▸ TASK 1
In the post on exponential families, change "pdf" to "density" and give everything from "1) Show that" down to "exponential for t." again.
▸ TASK 2
Summarize the post on exponential families in two sentences.
::: EXCERPTED TEXT
1) Show that the pdf of $T$ is a one parameter exponential family.

2) Find the pdf of $Y = \frac{1}{(e^{2T} - 1)}$.

3) Verify that the pdf of $Y = 1/(e^{2t} - 1)$ integrates to $1$.

4) Find $E[Y]$.

I am pretty sure I have 1 and 2. For 1 with the exponential family, I have:

$$ g(\theta) = \sqrt{\frac{2}{\pi}}\theta,\qquad h(t) = \frac{e^{2t}}{(e^{2t}-1)^{3/2}} I_{[0,\infty]}(t), $$

and $$ \eta(\theta) = {\theta}^2,\qquad T(t) = \frac{-1}{2(e^{2t}-1)}. $$ For this my variables are: $g(\theta)$ for my function that depends on $theta$, $h(t)$ for my function that depends on t, $\eta(\theta)$ that is my exponential for $/theta$, and $T(t)$ for my exponential for t.
::::::
::: EXTRACTED ENTRIES
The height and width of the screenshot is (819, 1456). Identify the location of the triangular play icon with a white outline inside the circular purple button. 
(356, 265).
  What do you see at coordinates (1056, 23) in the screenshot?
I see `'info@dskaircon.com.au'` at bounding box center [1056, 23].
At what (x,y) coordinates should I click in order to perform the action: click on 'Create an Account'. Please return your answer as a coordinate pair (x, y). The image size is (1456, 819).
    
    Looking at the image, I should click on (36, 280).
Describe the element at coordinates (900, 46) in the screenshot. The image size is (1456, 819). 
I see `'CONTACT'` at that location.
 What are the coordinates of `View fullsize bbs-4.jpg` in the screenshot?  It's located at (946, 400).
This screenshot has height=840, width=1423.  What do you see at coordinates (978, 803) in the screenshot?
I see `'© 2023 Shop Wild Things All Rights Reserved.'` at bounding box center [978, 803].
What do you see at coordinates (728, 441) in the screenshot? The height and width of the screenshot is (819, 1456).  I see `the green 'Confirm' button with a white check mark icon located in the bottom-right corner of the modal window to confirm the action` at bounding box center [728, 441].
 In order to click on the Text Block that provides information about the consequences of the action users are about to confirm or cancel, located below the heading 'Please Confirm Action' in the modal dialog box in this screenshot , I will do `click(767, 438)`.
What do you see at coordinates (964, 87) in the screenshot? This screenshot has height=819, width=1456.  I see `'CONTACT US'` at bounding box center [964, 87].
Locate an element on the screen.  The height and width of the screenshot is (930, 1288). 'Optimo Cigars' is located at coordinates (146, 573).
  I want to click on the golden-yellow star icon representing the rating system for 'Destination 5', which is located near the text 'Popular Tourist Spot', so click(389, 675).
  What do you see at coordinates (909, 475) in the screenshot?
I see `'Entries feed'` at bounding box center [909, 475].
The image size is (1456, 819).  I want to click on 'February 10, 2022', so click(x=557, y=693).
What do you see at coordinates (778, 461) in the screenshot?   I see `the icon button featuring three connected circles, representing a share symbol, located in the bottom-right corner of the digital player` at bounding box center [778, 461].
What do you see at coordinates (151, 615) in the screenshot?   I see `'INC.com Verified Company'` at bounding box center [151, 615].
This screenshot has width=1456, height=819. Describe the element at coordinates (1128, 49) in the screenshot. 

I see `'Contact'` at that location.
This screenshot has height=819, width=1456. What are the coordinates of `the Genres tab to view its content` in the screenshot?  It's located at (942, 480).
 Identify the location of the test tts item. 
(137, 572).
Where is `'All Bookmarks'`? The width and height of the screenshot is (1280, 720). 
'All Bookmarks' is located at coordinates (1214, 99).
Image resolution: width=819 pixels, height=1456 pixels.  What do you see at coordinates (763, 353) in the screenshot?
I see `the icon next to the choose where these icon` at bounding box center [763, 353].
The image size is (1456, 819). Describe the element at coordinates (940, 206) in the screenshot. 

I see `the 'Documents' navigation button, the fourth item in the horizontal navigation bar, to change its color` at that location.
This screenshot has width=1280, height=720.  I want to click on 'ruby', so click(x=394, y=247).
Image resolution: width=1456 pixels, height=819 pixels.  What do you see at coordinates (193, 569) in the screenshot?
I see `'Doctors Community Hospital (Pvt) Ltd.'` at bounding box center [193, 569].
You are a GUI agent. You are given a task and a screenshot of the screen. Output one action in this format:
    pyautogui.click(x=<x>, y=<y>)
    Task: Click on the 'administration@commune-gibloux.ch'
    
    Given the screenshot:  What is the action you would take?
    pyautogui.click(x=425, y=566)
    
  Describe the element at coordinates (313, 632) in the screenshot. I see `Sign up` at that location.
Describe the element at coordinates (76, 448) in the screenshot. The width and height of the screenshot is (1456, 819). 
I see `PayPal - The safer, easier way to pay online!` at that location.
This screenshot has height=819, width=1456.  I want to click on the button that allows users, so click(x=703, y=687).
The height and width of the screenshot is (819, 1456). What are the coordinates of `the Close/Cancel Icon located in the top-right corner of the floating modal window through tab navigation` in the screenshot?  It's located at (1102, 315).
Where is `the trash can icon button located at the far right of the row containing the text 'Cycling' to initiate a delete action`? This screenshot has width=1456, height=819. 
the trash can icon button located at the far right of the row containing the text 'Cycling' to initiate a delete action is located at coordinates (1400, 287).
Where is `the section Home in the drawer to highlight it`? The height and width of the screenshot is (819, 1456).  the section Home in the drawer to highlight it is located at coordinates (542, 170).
::::::
▸ EXERCISE SOLUTION 1
1) Show that the density of $T$ is a one parameter exponential family.

2) Find the density of $Y = \frac{1}{(e^{2T} - 1)}$.

3) Verify that the density of $Y = 1/(e^{2t} - 1)$ integrates to $1$.

4) Find $E[Y]$.

I am pretty sure I have 1 and 2. For 1 with the exponential family, I have:

$$ g(\theta) = \sqrt{\frac{2}{\pi}}\theta,\qquad h(t) = \frac{e^{2t}}{(e^{2t}-1)^{3/2}} I_{[0,\infty]}(t), $$

and $$ \eta(\theta) = {\theta}^2,\qquad T(t) = \frac{-1}{2(e^{2t}-1)}. $$ For this my variables are: $g(\theta)$ for my function that depends on $theta$, $h(t)$ for my function that depends on t, $\eta(\theta)$ that is my exponential for $/theta$, and $T(t)$ for my exponential for t.

▸ EXERCISE SOLUTION 2
The post lists four tasks: showing that the pdf of T is a one-parameter exponential family, finding the pdf of Y = 1/(e^{2T} − 1), verifying that this pdf integrates to 1, and finding E[Y]. The writer is fairly sure of the first two and, for the exponential family, gives g(θ) = √(2/π)·θ, h(t) = e^{2t}/(e^{2t} − 1)^{3/2} with the indicator on [0, ∞], η(θ) = θ², and T(t) = −1/(2(e^{2t} − 1)).